When calculating an average cost per student, it is necessary to choose a number of students that received an educational intervention in the denominator. In the absence of attrition, this choice is straightforward, but if students join and leave a program over time, the analyst must decide whether to divide costs over the number of students who started the program, the number of students who completed the program, or a weighted average of the two. With improved attendance data, it may be possible to look more closely at how participation changed over time. In some situations with high levels of joiners and leavers, the analyst may need to adapt estimates of costs and effects to reflect different dosages (for more information on sample considerations due to joiners and attrition in the estimation of effects, see the What Works Clearinghouse, Standards Handbook, Version 4.1).

In the case of cost-effectiveness analysis, an important criterion is that costs and effects correspond to one another. The selection of how many students to divide costs by can be significant because some programs can easily adjust to changes in scale while those with standardized fixed costs cannot. In education, most services are provided in groups—whole classes or small groups—which require fixed costs, such as teachers and facilities. The conservative approach, which we recommend here, is to assume that to serve the number of students who will ultimately complete the program, provisions need to be made for a larger number of initial students to allow for attrition.
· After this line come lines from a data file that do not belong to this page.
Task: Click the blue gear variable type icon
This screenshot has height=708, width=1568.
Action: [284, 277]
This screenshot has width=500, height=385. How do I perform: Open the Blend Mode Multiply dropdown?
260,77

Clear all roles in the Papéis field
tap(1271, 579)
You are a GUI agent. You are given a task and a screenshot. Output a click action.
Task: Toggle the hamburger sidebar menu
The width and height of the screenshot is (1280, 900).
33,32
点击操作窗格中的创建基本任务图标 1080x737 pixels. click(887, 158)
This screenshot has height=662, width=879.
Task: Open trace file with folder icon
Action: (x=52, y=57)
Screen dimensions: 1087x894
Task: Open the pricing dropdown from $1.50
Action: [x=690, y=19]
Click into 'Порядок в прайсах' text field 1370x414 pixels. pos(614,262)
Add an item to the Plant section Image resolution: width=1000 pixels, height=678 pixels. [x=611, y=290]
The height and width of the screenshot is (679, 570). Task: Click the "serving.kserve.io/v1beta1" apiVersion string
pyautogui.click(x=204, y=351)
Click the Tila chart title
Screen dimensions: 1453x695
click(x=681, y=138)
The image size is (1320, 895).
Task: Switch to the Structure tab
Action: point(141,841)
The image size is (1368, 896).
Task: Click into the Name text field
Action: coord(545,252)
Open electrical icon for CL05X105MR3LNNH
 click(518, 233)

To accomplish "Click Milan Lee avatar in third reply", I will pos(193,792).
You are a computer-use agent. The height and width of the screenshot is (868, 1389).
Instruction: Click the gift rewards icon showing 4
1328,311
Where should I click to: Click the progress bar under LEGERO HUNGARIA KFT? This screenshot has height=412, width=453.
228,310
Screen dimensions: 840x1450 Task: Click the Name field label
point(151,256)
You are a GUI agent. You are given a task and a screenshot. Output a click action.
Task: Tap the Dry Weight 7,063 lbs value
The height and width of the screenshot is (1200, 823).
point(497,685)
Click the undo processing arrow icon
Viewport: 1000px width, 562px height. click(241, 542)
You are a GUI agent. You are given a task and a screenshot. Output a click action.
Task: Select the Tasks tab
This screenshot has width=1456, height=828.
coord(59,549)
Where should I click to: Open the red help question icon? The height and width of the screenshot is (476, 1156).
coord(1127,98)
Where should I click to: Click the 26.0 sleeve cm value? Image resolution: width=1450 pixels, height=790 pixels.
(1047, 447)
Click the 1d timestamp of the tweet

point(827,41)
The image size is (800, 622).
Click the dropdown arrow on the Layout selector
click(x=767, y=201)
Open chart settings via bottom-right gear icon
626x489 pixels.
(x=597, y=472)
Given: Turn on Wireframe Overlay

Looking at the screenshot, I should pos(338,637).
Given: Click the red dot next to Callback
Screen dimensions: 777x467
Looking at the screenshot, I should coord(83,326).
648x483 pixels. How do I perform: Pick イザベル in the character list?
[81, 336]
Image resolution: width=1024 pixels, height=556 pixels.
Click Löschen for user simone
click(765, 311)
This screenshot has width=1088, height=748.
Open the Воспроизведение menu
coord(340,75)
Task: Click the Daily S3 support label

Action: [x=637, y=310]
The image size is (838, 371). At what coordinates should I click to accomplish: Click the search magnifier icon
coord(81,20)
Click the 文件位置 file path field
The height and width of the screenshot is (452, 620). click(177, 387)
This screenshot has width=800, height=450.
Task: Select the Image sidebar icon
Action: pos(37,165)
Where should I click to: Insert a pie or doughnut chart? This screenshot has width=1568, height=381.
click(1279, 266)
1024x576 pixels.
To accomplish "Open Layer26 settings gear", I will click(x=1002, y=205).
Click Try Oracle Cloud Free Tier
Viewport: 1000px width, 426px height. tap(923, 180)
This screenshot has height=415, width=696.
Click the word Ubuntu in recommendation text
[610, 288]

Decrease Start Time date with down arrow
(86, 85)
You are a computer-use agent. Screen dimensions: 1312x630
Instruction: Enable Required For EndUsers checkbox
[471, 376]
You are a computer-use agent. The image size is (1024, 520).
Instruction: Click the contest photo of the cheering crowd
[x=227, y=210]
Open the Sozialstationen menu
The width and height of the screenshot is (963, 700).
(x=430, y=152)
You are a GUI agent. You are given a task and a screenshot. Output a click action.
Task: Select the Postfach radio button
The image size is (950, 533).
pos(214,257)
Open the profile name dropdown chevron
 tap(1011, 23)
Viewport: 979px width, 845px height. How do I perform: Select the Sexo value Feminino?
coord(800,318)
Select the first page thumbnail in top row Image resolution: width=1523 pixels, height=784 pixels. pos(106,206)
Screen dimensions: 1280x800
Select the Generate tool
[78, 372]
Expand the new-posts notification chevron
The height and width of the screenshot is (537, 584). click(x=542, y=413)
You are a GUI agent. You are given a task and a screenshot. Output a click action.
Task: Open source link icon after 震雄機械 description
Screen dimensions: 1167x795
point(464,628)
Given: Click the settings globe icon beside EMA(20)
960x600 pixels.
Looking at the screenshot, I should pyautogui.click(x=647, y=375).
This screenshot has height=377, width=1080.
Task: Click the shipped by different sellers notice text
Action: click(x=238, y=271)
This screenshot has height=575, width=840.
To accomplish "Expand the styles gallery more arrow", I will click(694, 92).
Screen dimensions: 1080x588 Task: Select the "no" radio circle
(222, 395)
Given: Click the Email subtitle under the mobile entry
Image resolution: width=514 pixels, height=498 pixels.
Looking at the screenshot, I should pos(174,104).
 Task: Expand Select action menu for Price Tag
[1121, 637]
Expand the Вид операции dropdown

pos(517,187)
Therefore, total costs to provide the program to the planned sample, akin to an “Intent to Treat” estimate, should be divided by the number of students who actually complete the program (akin to a “Treatment on the Treated” approach in effectiveness estimation) to reflect the higher cost of offering the program to reach the students who participated.

Example. In a cost analysis of the demonstration educational and job training program JOBSTART (a nonresidential version of the Job Corps program), Cave et al. (Citation1993) drew a distinction between the costs per “experimental” who were assigned to treatment and the approximately 90% of the treatment sample who actually participated in treatment. In this case, the program was planned and resourced to serve more individuals than were ultimately served due to attrition. They found that the costs per participant was about 15% higher than the cost per “experimental,” illustrating that the more conservative approach is to use the number of participants who received treatment to calculate average costs.

Administrative Indirect/Overhead Costs

Many interventions entail costs that cannot be directly observed, even when using the ingredients method. In higher education and the philanthropic world, this is often reflected by applying an indirect or overhead cost percentage to cover such intangibles as office administration, maintenance or utilities, or IT services. There are two dangers in overestimating these costs: one is double counting (e.g., an administrative overhead percentage is applied on top of counting administrator time as an ingredient), and the other is counting these costs as variable costs that increase with the number of participants when they may, in fact, be fixed. In other words, one could argue for including overhead as a cost of educational interventions as some share of the administrative apparatus of the school must be directed to a program. Alternatively, one could also argue against including overhead on the grounds that the school will have the same level of administration, maintenance, utilities, information technology, etc., regardless of whether the program is there or not, and thus administrative overhead is not an incremental cost.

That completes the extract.